Directive a:
Switch "linear_time_trend" to "linear_fit" and write out the hours dataset walkthrough from "As described in" up to and including "summary(linear_time_trend)".

— start Page text —

We are going to study the dataset hours
using the techniques described in Chapter 3 of Cryer and Chan, following Problems 3.4 and 3.10 closely.
library(TSA)
## Loading required package: leaps
## Loading required package: locfit
## locfit 1.5-9.1 2013-03-22
## Loading required package: mgcv
## Loading required package: nlme
## This is mgcv 1.8-7. For overview type 'help("mgcv-package")'.
## Loading required package: tseries
##
## Attaching package: 'TSA'
##
## The following objects are masked from 'package:stats':
##
## acf, arima
##
## The following object is masked from 'package:utils':
##
## tar
# Load the data.
hours <- read.table("http://homepage.divms.uiowa.edu/~kchan/TSA/Datasets/hours.dat",
header=T)
As described in the text, the dataset contains monthly values of the average hours worked per week in the U.S. manufacturing sector for July 1982 through June 1987. Our first step is to plot the series with monthly plotting symbols.
hours <- ts(hours$hours, start=c(1982, 7), frequency=12)
plot(hours,
main="Average Hours Worked Per Week\nin the U.S. manufacturing sector",
ylab="Hours")
# Append monthly plotting symbols.
points(as.vector(time(hours)), hours, pch=as.vector(season(hours)))
For simplicity, consider only linear trend and quadratic trend.
linear_time_trend <- lm(hours ~ time(hours))
# Regression output.
summary(linear_time_trend)
##
## Call:
## lm(formula = hours ~ time(hours))

— end Page text —
— start Dataset records —

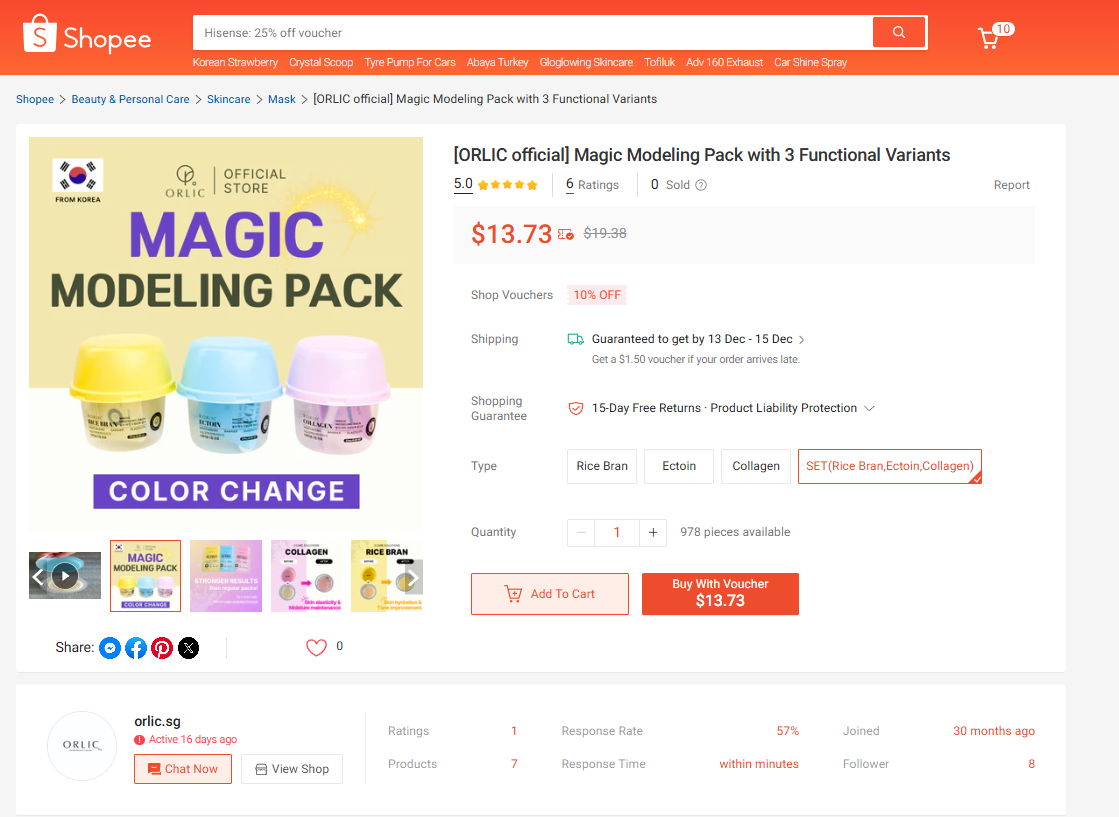Click the Add To Cart button
Image resolution: width=1119 pixels, height=817 pixels.
[550, 594]
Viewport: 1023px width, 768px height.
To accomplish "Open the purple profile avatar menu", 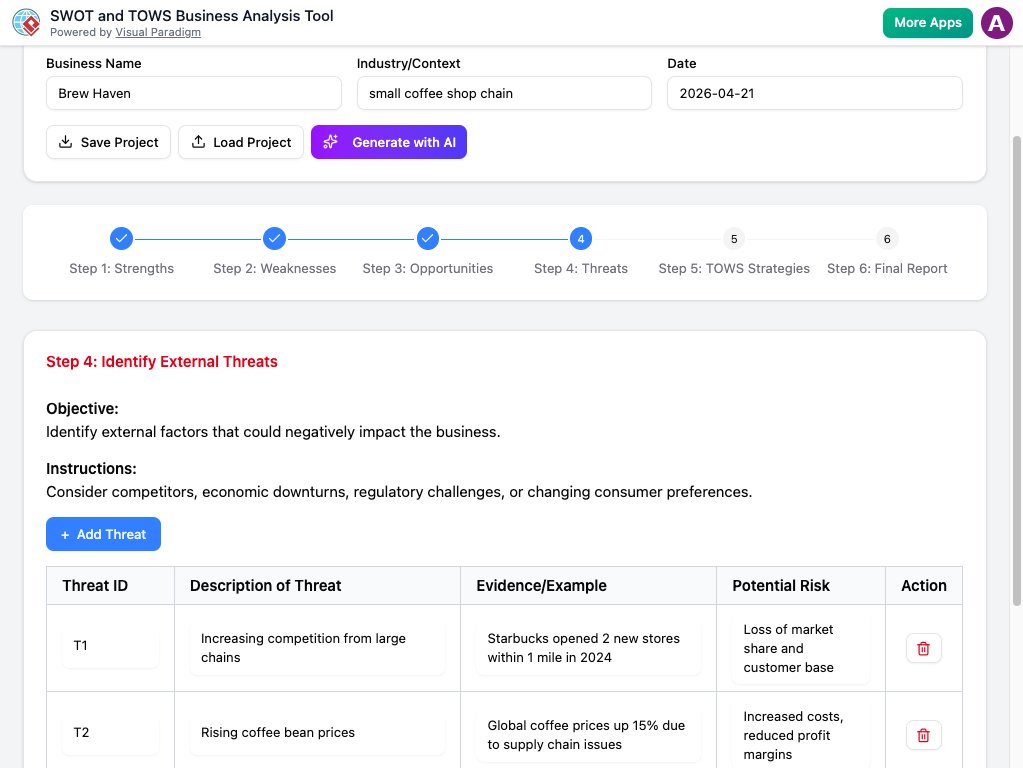I will pos(997,22).
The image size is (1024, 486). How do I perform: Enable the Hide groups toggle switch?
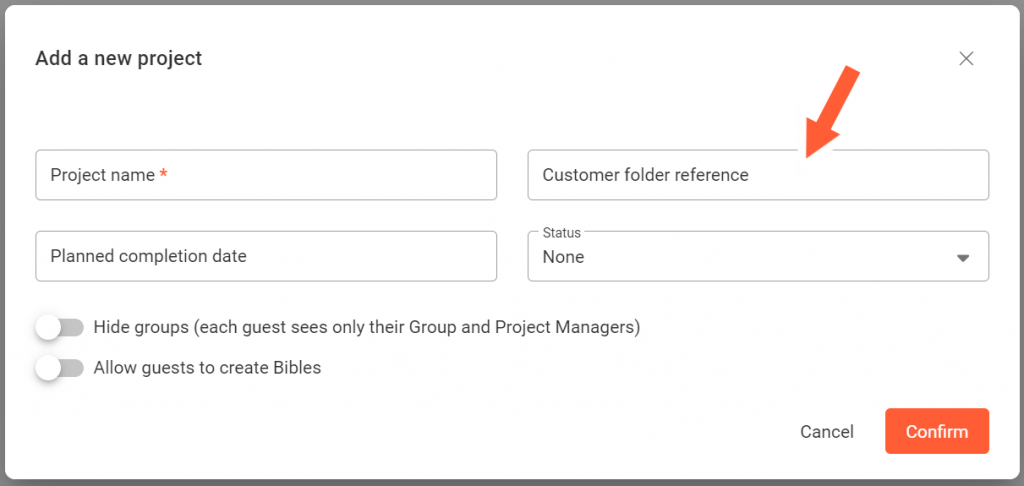60,327
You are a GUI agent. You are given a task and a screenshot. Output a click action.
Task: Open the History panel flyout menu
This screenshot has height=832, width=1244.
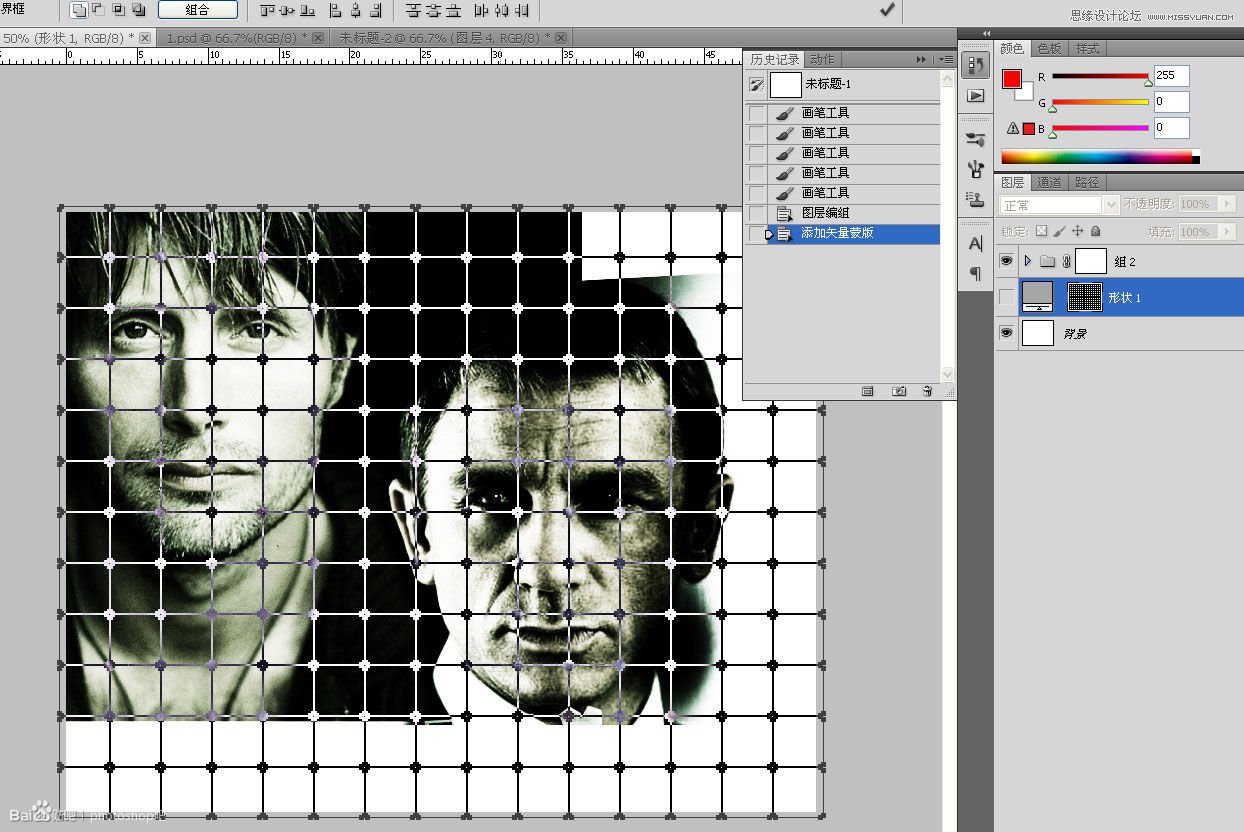click(x=946, y=60)
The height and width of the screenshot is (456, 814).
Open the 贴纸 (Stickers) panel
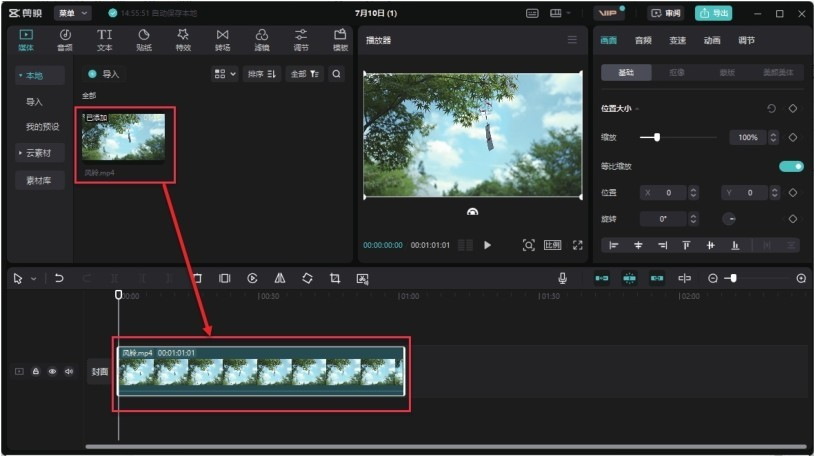pyautogui.click(x=143, y=40)
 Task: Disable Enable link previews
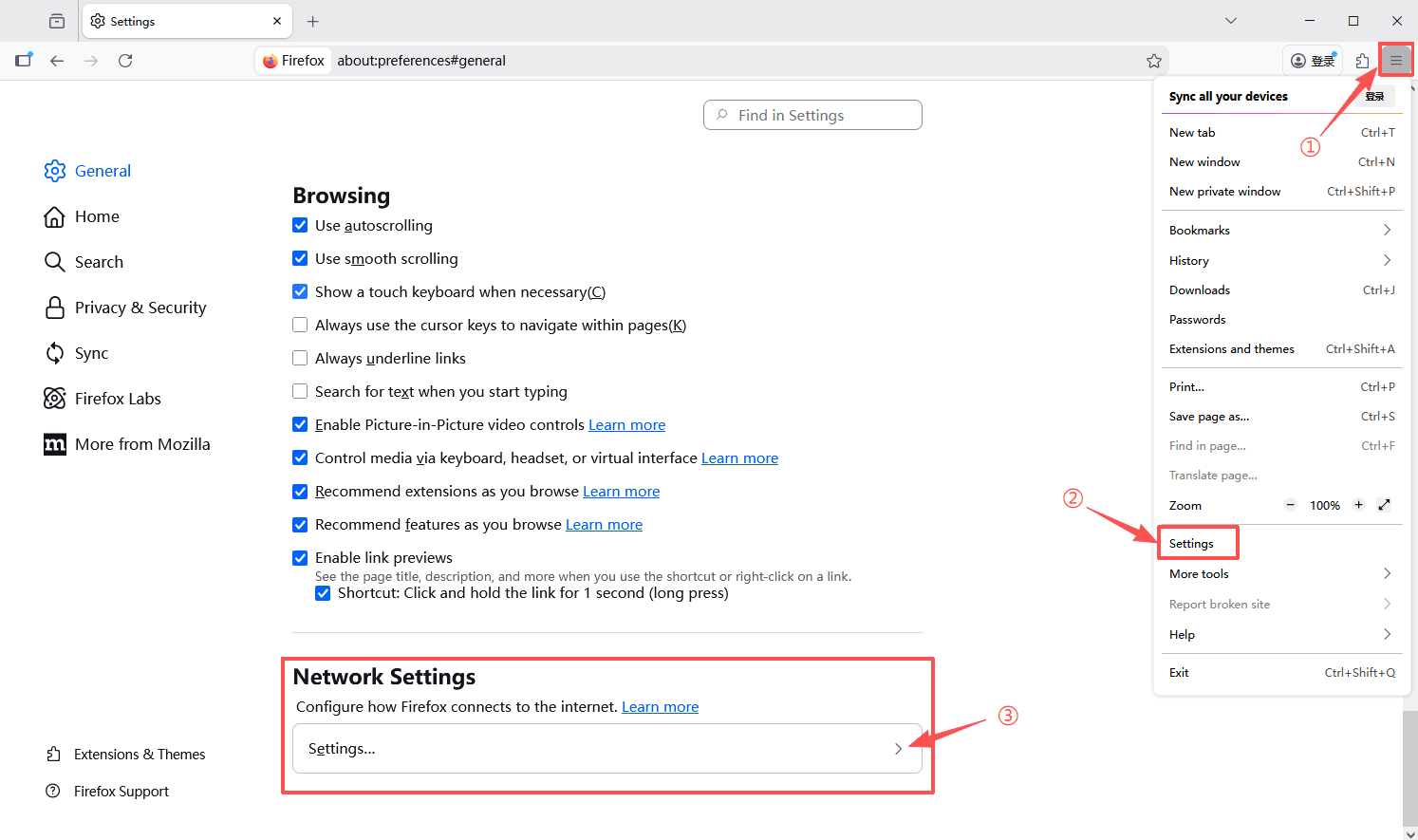[300, 557]
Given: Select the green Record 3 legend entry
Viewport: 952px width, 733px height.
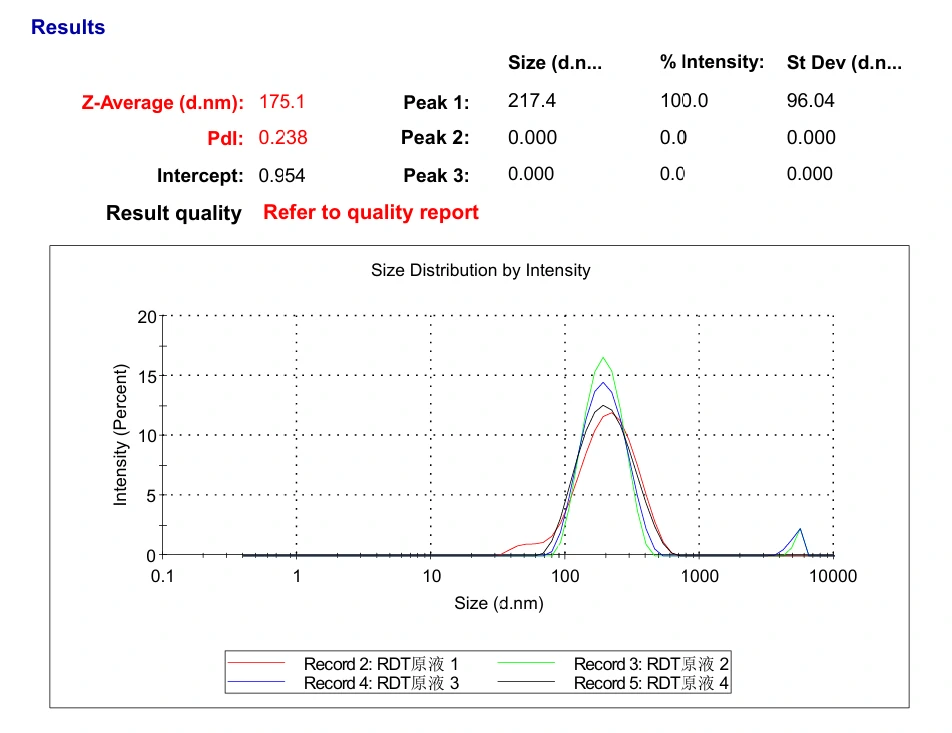Looking at the screenshot, I should (651, 664).
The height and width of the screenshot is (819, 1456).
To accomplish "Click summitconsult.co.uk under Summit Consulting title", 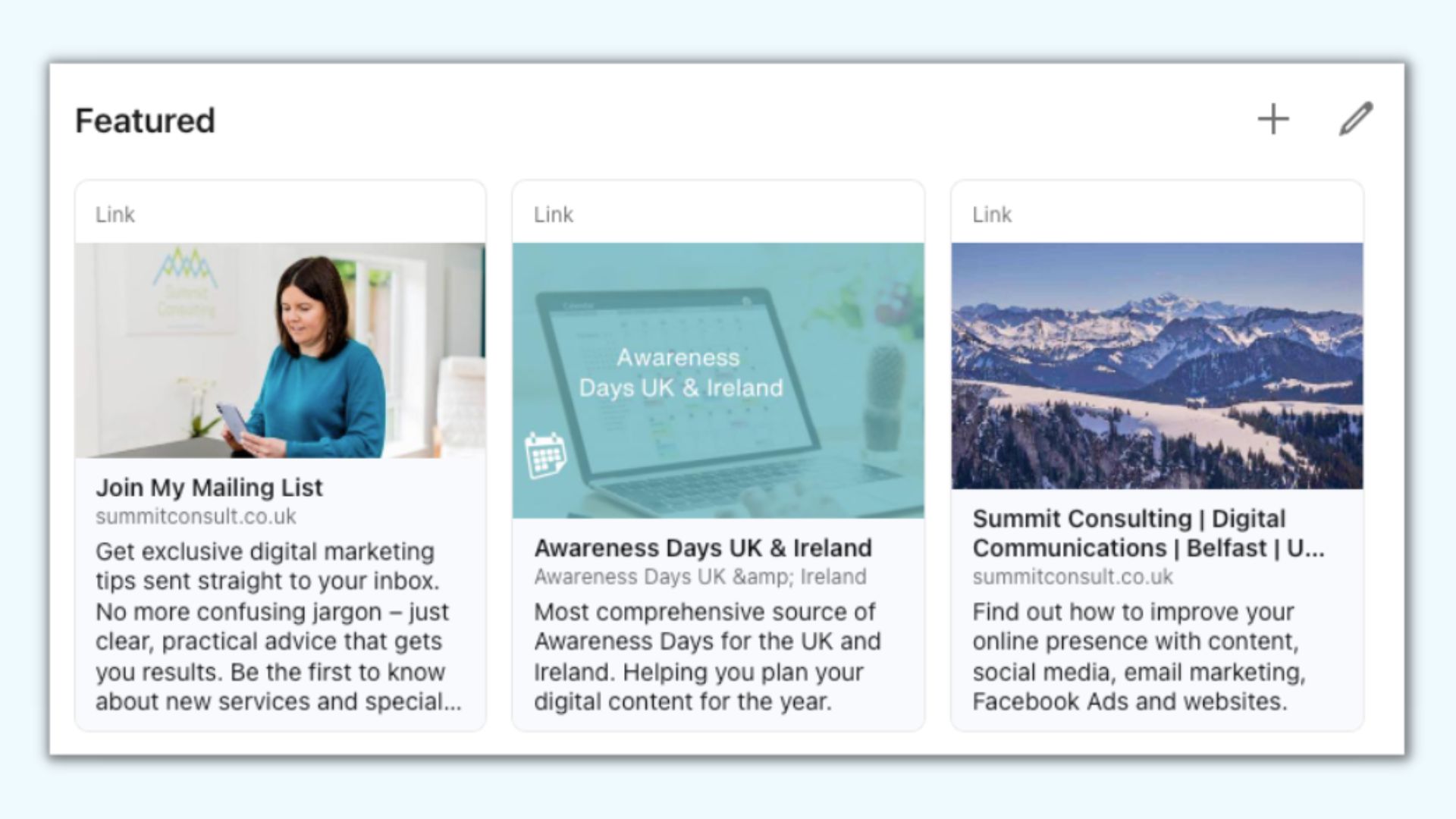I will pos(1072,577).
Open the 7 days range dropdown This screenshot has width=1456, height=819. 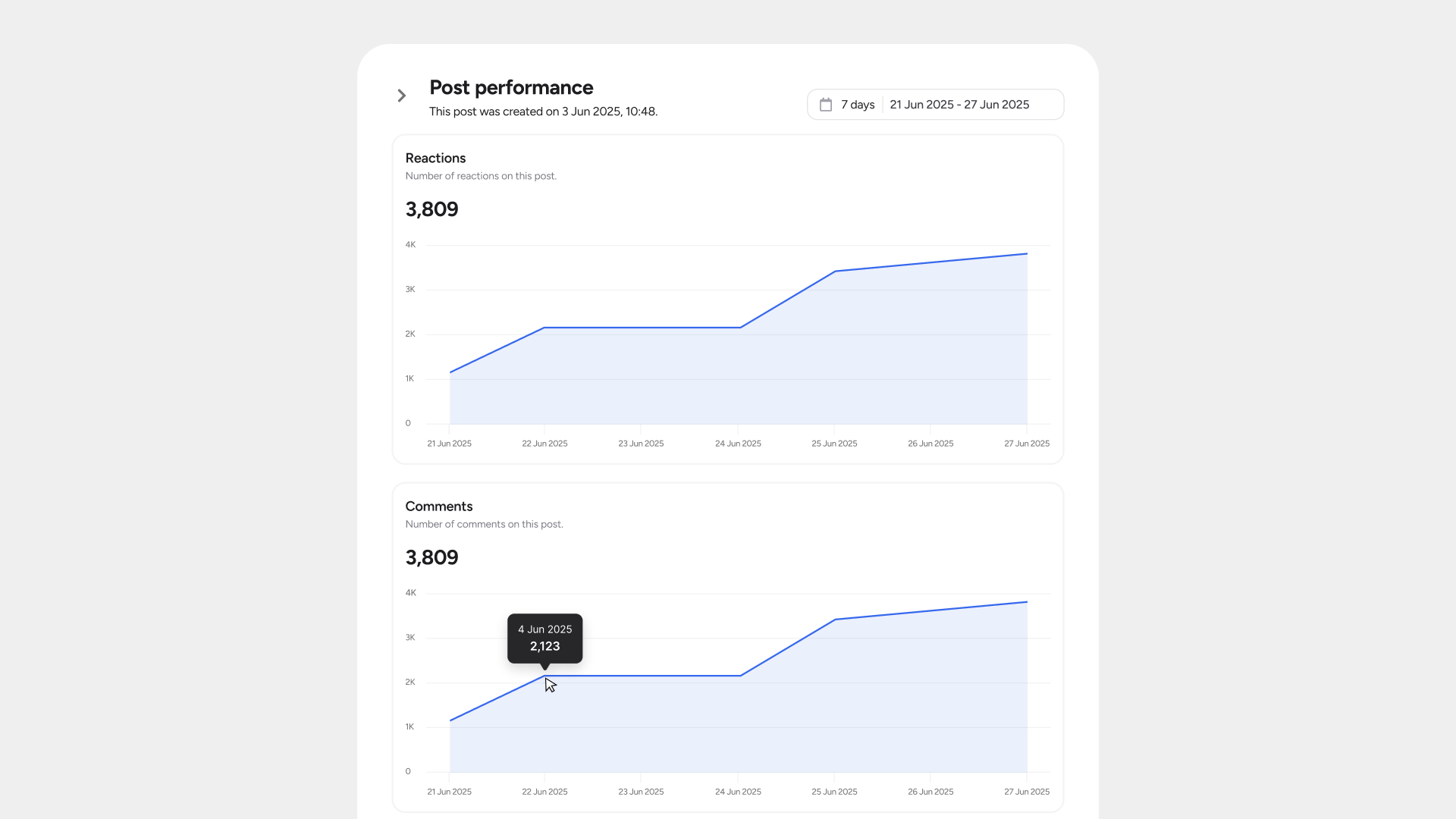pyautogui.click(x=858, y=105)
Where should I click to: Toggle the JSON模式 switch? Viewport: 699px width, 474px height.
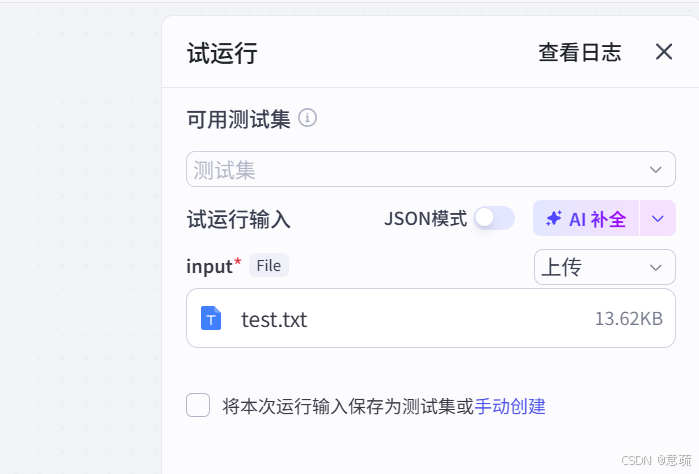click(494, 218)
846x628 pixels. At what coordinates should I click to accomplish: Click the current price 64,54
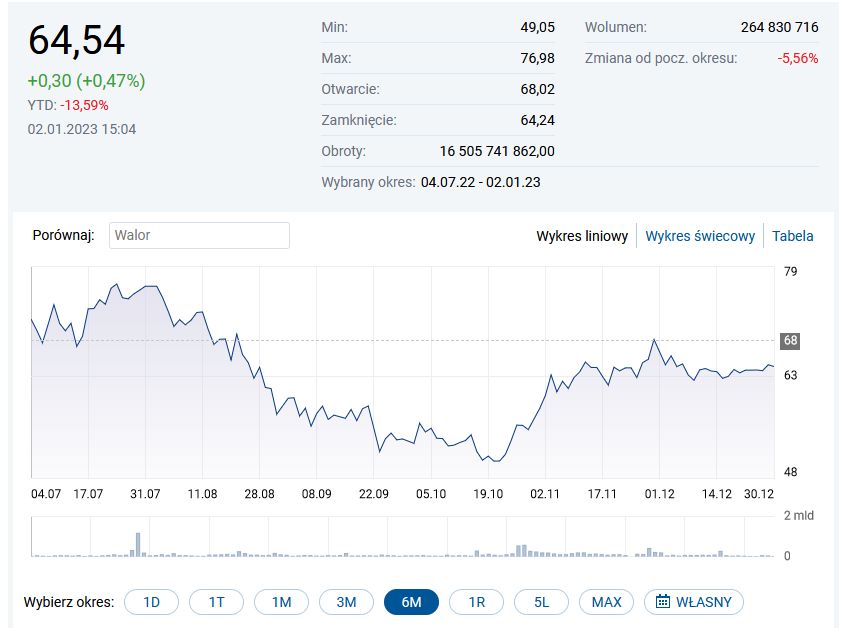coord(77,40)
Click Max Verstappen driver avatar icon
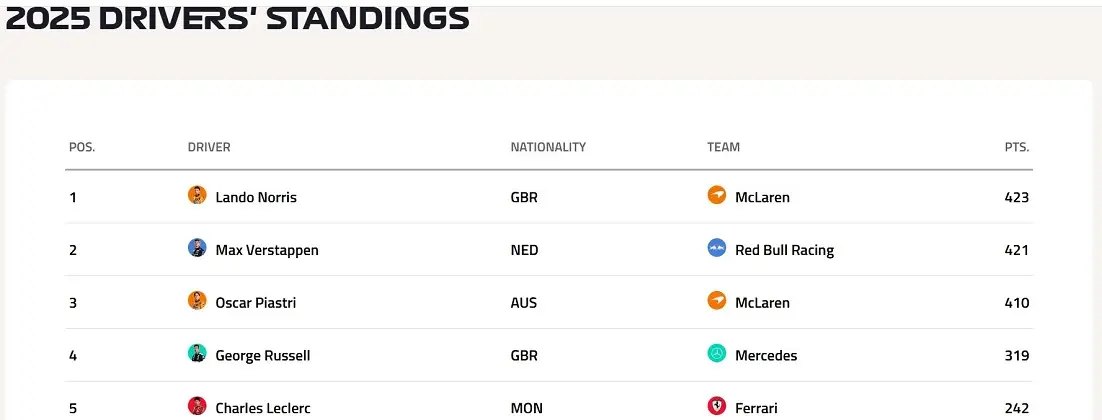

— end Dataset records —

Directive b:
Gather every line of the entries that contains the string "panel". Case counts.

Full answer a:
As described in the text, the dataset contains monthly values of the average hours worked per week in the U.S. manufacturing sector for July 1982 through June 1987. Our first step is to plot the series with monthly plotting symbols.
hours <- ts(hours$hours, start=c(1982, 7), frequency=12)
plot(hours,
main="Average Hours Worked Per Week\nin the U.S. manufacturing sector",
ylab="Hours")
# Append monthly plotting symbols.
points(as.vector(time(hours)), hours, pch=as.vector(season(hours)))
For simplicity, consider only linear trend and quadratic trend.
linear_fit <- lm(hours ~ time(hours))
# Regression output.
summary(linear_fit)

Full answer b:
Task: Open the History panel flyout menu
Open the 贴纸 (Stickers) panel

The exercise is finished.